◆ **Text shown**
○ ○ ○ ○ ○
As we are spending our time in quarantine, I thought we might try and consider reconstructing some phylogenetic trees that will tell us something about the evolutionary history of the coronavirus 2019-nCov. In particular, we will try and replicate (not completely, but the general idea) the panels b and c from Figure 2 in this paper:Identification_of_a_novel_coronavirus . The idea is to create and compare two phylogenetic trees created from the whole genome sequence of the coronavirus and from its spike protein (you might read more about spike proteins in this article, back from the previous SARS epidemic).
Our goal will be to write a script that creates these two plots using the following steps:
- Downloading the sequences from Entrez using Bio.Entrez (
23 pts) - Creating multiple alignments of both DNA (whole genome) and protein (spike protein) sequences (3 pts)
- Creating phylogenetic trees for both protein and genome alignments using the UPGMA and neighbor joining algorithms (3pts)
- Visualizing the trees (1 pt)
Now let us describe all these steps in more detail
1. We need to download whole genome sequences and spike protein sequences from the Genbank Entrez databases (“nucleotide” and “protein” databases, respectively), together with some other viruses. We will only look at 6 species:
- 2019-nCov virus (current coronavirus)
- SARS – another coronavirus back from 2002
- bat coronavirus
- MERS – middle eastern respiratory syndrome coronavirus
- influenza A – flu virus, to see how far are coronaviruses from the flu
- hepatitis A virus – less related virus
You can use the Bio.Entrez interface. An example of how this works can be seen in a jupyter notebook here (please remember to use your e-mail and not mine in your code…). We will need to do this for all 6 species. You should provide a single script that does that for all species, using different query terms for each genome and protein. You will probably need some trial and error work here, but I want to see just the end result – a script that works.
2. Here we will want to run the ClustalW algorithm on the downloaded sequences. You will need to have the clustalw executable installed (it is the package clustalw in ubuntu). Your script should use the Bio.Align.Applications.Clustalw interface. in the result you should get two multiple sequence alignments (for genomes and for spike proteins).
3. Here you should use the two multiple alignments to create distance matrices and from these distance matrices to create phylogenetic trees (both with upgma and nj methods).
4. You should create images of the 4 trees (upgma or nj x protein or genome) using the draw function.
A full solution is a script (in a .py file sent as a real attachment -not some usos attachment, not an ipynb, not a link) together with the images for part 4 (in png format). All of this should be sent to me (bartek[at]mimuw.edu.pl) with the tag [WBO] in the e-mail subject by April 6th. The code should be reasonably easy to read (with comments and the code divided into sensible functions or classes. Not a huge spaghetti of code.)
○ ○ ○ ○ ○
◆ **Entries shown**
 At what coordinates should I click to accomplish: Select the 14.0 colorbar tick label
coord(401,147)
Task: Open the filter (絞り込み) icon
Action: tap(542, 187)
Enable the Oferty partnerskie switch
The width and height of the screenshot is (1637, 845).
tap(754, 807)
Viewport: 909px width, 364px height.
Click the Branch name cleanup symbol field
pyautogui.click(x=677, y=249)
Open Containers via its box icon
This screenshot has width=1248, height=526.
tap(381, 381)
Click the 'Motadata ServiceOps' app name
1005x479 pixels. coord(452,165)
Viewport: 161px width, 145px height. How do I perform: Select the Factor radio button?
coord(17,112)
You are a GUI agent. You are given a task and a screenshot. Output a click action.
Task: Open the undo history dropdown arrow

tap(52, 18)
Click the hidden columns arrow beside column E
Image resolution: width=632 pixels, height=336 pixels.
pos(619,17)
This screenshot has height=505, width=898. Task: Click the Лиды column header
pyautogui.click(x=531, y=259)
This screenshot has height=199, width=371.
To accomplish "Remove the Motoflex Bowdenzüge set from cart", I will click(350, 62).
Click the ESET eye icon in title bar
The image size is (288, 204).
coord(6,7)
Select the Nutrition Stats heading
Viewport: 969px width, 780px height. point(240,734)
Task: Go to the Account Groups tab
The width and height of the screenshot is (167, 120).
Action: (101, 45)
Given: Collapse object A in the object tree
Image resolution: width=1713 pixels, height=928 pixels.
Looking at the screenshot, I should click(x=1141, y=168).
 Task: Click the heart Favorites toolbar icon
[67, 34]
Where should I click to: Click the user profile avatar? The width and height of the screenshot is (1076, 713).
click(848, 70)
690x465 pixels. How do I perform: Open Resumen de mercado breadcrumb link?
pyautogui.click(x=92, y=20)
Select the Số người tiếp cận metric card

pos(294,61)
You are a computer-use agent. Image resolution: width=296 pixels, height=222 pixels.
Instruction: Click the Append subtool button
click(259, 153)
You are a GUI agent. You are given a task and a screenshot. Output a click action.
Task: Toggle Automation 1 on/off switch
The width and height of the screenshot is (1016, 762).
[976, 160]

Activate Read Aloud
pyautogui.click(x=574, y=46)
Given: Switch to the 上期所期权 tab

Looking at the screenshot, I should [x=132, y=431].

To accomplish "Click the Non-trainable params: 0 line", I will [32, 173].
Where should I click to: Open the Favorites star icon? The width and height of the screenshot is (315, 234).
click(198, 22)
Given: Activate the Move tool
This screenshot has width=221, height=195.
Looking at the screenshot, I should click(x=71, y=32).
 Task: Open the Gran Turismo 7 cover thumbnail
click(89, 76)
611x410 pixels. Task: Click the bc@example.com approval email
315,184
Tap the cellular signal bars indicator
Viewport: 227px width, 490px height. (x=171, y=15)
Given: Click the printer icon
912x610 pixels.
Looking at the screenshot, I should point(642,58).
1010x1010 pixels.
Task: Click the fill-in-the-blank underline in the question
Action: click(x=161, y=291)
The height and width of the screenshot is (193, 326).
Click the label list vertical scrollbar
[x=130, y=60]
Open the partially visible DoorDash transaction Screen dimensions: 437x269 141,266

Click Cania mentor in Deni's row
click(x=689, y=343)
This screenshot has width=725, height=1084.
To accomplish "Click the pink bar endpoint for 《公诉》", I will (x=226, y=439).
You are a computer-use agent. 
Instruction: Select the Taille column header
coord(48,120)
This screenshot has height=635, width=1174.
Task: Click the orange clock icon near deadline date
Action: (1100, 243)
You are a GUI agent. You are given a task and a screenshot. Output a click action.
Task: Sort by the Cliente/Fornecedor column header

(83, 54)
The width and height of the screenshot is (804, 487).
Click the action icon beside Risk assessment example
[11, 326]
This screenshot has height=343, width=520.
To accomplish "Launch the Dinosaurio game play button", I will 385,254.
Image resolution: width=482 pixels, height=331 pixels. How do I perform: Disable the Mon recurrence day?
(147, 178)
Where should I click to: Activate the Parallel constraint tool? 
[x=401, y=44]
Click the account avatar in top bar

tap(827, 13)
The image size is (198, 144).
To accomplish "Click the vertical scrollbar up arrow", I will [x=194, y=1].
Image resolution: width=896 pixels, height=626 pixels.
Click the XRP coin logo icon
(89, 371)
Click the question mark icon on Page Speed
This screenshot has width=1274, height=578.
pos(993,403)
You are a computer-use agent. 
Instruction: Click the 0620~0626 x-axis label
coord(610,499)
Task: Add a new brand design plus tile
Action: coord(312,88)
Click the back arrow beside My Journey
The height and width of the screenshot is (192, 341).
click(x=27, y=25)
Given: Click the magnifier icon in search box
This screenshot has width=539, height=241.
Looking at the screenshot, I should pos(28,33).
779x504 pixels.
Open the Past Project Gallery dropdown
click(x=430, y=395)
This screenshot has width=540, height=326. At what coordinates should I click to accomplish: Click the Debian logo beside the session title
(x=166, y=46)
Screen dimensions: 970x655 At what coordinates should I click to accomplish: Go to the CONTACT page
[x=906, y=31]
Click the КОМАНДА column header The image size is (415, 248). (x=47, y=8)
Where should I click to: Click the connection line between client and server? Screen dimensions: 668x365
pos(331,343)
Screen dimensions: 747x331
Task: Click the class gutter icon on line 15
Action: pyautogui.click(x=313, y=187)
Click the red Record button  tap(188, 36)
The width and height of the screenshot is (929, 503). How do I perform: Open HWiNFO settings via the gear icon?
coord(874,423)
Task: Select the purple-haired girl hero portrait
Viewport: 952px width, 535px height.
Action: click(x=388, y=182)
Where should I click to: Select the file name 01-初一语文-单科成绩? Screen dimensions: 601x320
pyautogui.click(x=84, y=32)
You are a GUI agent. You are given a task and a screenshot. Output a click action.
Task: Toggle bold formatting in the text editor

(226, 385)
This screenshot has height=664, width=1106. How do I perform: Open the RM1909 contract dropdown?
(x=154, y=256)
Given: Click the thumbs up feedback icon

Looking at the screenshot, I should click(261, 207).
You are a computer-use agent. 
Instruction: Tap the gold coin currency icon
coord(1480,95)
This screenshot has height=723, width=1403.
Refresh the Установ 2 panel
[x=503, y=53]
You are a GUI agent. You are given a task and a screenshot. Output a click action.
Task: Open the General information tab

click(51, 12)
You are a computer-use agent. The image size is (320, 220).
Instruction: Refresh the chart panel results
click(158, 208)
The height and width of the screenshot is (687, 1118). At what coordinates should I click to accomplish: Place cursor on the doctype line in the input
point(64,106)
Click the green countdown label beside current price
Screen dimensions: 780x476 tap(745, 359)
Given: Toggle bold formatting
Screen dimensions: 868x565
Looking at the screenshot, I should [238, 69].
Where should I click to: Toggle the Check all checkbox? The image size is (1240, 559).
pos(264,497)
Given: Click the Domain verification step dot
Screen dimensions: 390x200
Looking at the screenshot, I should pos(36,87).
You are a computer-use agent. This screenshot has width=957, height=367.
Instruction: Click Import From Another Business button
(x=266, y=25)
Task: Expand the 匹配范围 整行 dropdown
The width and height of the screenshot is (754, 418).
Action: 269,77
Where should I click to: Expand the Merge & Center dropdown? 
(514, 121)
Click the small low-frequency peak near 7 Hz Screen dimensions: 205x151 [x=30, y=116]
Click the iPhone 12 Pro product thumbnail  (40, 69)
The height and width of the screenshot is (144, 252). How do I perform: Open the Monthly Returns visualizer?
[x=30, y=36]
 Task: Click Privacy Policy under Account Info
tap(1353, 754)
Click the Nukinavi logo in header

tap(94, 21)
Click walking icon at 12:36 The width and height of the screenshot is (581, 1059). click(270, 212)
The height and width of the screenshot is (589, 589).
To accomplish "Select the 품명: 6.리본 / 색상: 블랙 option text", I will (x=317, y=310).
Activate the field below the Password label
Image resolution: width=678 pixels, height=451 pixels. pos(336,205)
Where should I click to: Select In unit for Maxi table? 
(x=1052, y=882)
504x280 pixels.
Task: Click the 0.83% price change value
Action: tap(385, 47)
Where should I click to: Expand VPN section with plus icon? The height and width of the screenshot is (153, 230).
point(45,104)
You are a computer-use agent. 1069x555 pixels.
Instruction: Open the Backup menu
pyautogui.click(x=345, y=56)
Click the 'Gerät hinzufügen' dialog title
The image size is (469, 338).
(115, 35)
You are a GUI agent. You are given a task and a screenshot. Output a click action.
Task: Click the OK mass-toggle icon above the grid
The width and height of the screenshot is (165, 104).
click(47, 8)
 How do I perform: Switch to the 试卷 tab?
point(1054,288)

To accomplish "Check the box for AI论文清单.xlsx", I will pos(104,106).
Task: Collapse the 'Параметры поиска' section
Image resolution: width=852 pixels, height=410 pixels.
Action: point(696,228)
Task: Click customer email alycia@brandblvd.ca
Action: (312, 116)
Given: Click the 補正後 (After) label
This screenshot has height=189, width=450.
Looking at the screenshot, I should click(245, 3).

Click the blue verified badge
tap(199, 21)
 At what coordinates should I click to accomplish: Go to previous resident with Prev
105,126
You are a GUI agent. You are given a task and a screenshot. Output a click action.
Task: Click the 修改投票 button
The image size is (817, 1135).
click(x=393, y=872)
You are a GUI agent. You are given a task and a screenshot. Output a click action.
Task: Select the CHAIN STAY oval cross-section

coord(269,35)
○ ○ ○ ○ ○
◆ **Task requirements**
1. Answer these questions from the phylogenetics assignment:
(a) Which alignment algorithm is to be run on the downloaded sequences?
(b) What tag must appear in the e-mail subject?
(c) In what format should the tree images be sent?
2. Print the part of the phylogenetics assignment between "2. Here we will" and "for spike proteins).", inclusive.
The data can be ignored.

◆ **Results for each task**
1.
(a) ClustalW
(b) [WBO]
(c) png

2.
2. Here we will want to run the ClustalW algorithm on the downloaded sequences. You will need to have the clustalw executable installed (it is the package clustalw in ubuntu). Your script should use the Bio.Align.Applications.Clustalw interface. in the result you should get two multiple sequence alignments (for genomes and for spike proteins).